The sound of construction permeates the air at 50 County Road 13, across the street from the Cuba Independent Schools Administration Building. Landscapers are busy putting the finishing touches on this $1.2 million, 5,000-square-foot hub for the school administrative staff.
Currently, the many departments that help run the day-to-day school operations in Cuba are scattered throughout the educational grid that consists of the Cuba High School and Middle School.
Across the street from the hustle of work being finished is the superintendent of Cuba Independent Schools, Karen Sanchez-Griego. Her experience and knowledge of the area are felt as she prepares to put into a nutshell her passion for education.
“I am committed to help the Village of Cuba bring equity to its educational system; this is my main goal,” she said.
Recently, Sanchez -Griego said she was able to give the Cuba libraries more reflective material for the young students in the area to have access to and read.
“What we had for the longest time were a lot of Puritan books, books about the military and nothing about Native Americans and Hispanics,” she said.
Literacy is very important, Sanchez-Griego said, and having material that reflects the people and the culture a student comes from has a lasting effect on how they perceive themselves and education in general.
Another goal she pointed out was the need for computers in the rural areas near Cuba that have no bus access.
“Our students were able to continue their education as of 2020, even if they couldn’t make it to school due to bad weather,” she said.
This was all done before the pandemic in March, she said, after the school applied for and received a $350,000 federal grant to place computers in many students’ homes.
“From kindergarten all the way down to preschool… we wanted to help our kids get into the 21st Century, even if they didn’t have access to the internet,” Sanchez-Griego said.
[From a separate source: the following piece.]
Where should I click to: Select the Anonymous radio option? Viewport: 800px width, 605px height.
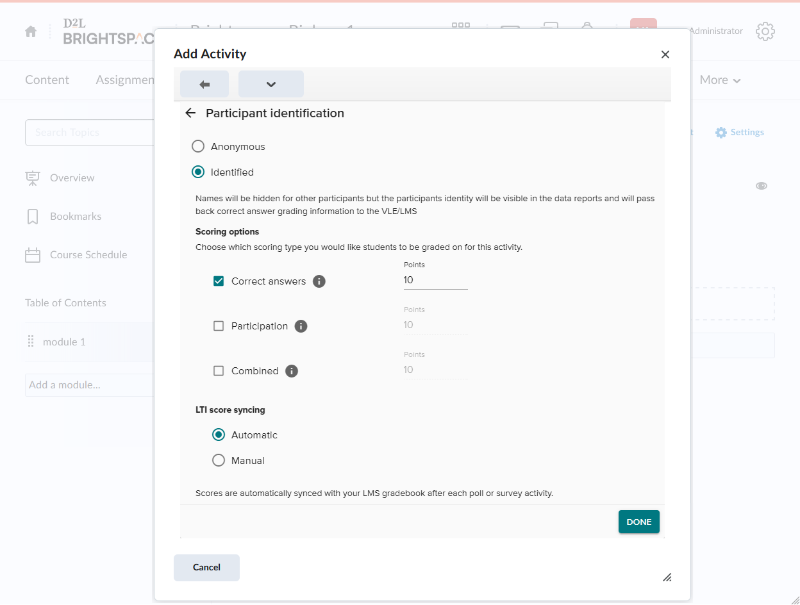(x=198, y=146)
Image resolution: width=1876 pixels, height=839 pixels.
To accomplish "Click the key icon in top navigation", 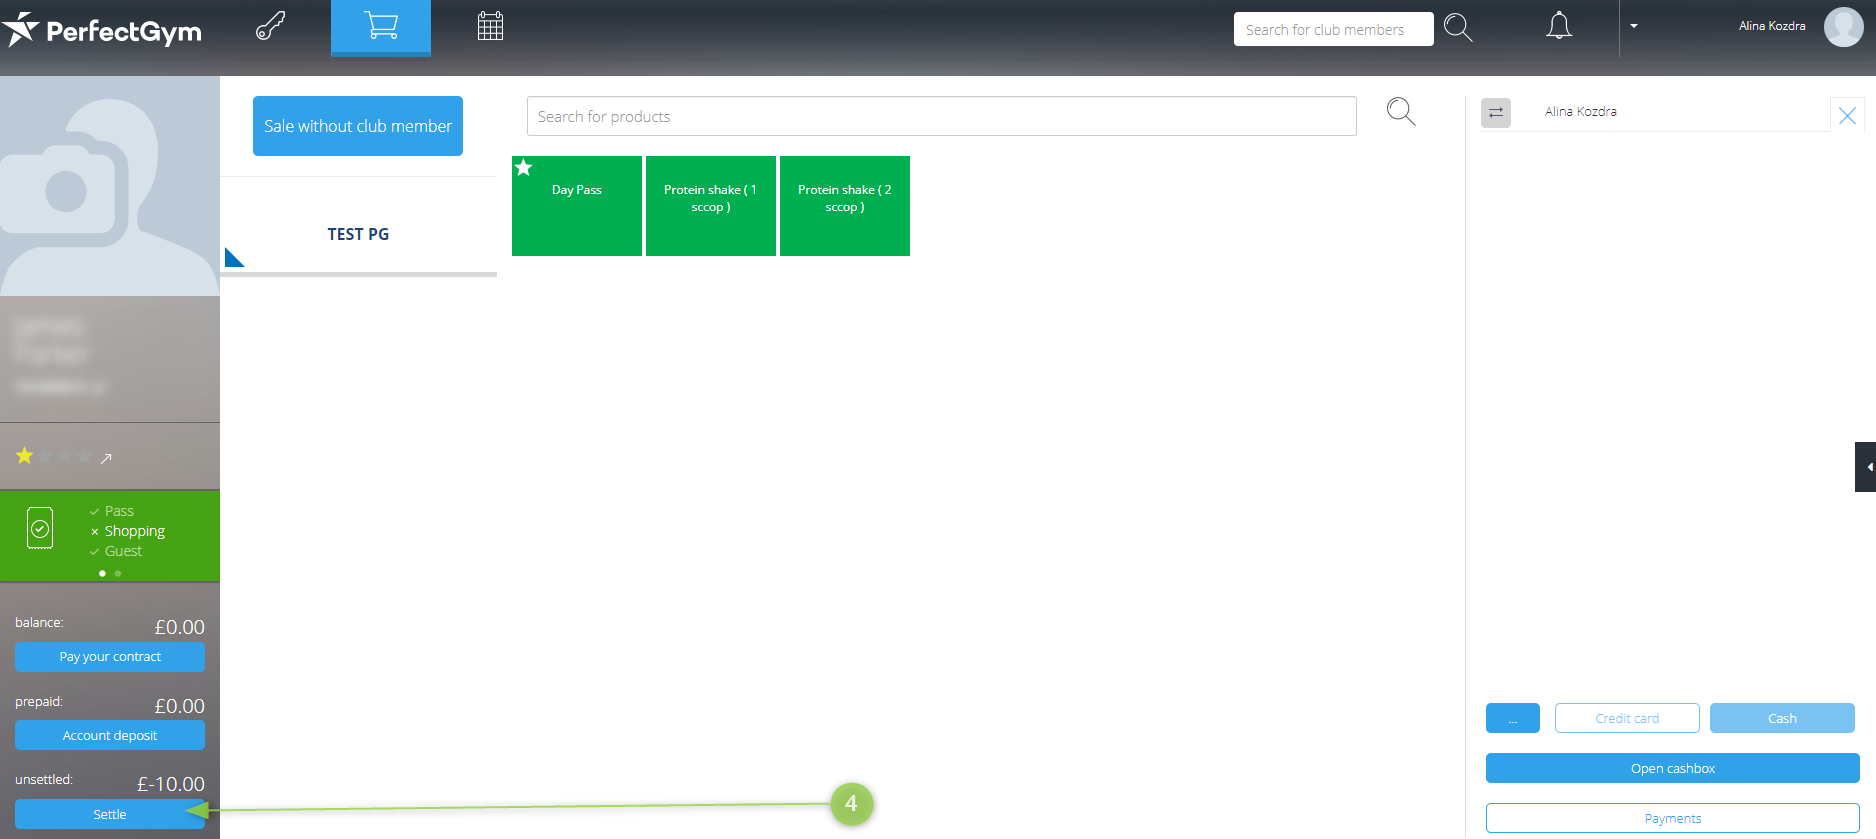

After getting the grant, each teacher would upload a lesson for the week beginning on Monday morning in case there was a snowstorm or anything that would cause an interruption in a student’s learning, she said.
“We bought them bags, we bought them headsets, and one thing (Sandoval County) Commissioner (F. Kenneth) Eichwald was instrumental in was helping the kids that graduated from high school walk away with that very laptop,” she said.
For this to happen, she said, the Sandoval County Commission had to look for funding up to $36,000 so students graduating could have the computers they were working on so they could move on to a secondary education.
“We wanted the kids to see this equipment as theirs upon graduation, but the state (Public Education Department) said we weren’t allowed to give these kids the computers when they were no longer in school,” she said.
With the commission’s help, Sanchez-Griego said, Cuba schools were able to write the computers off and purchase them for each student.
“This is something I think needs to continue,” she said.
Sanchez-Griego is trying to find funding that will allow the senior class of 2021 at Cuba High School to also keep their laptops post-graduation. As for a new administration building, Sanchez-Griego said it will open soon.